* What you will do
Every record below should be written out exactly; pictures stay out.

* Data supplied
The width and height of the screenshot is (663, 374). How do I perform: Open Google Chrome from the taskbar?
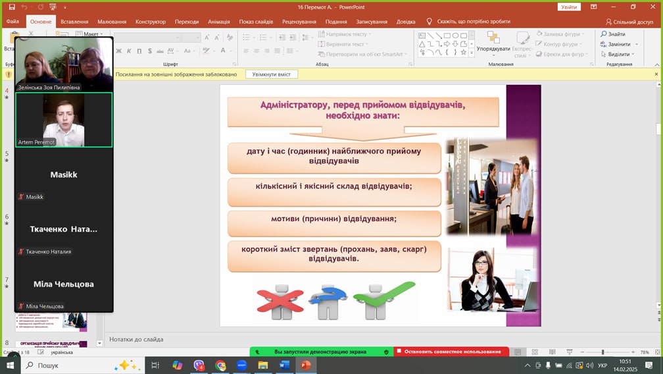click(x=220, y=365)
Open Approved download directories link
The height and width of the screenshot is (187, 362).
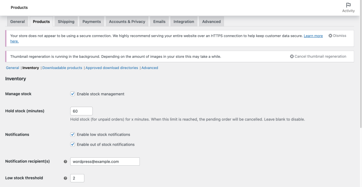click(x=112, y=68)
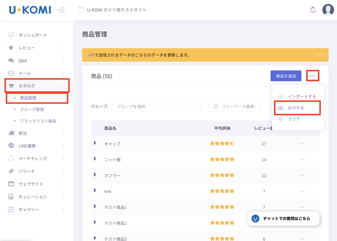The height and width of the screenshot is (241, 337).
Task: Click the chat smiley face icon
Action: (255, 218)
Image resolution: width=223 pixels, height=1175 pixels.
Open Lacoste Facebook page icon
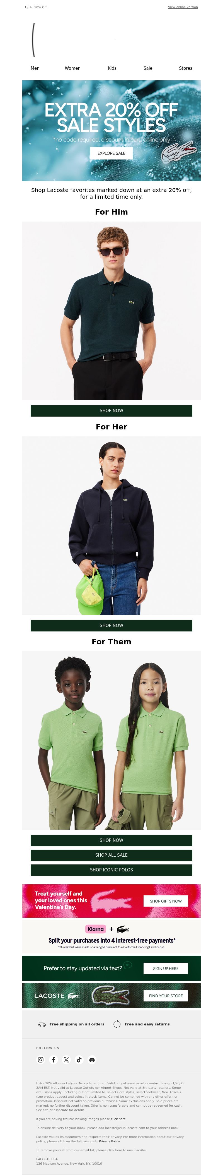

* Your response
The width and height of the screenshot is (663, 374). How do I perform: Open Google Chrome from the taskbar?
click(x=220, y=365)
Open Approved download directories link
The height and width of the screenshot is (187, 362).
click(x=112, y=68)
The height and width of the screenshot is (241, 337).
Task: Click the chat smiley face icon
Action: (255, 218)
Image resolution: width=223 pixels, height=1175 pixels.
Open Lacoste Facebook page icon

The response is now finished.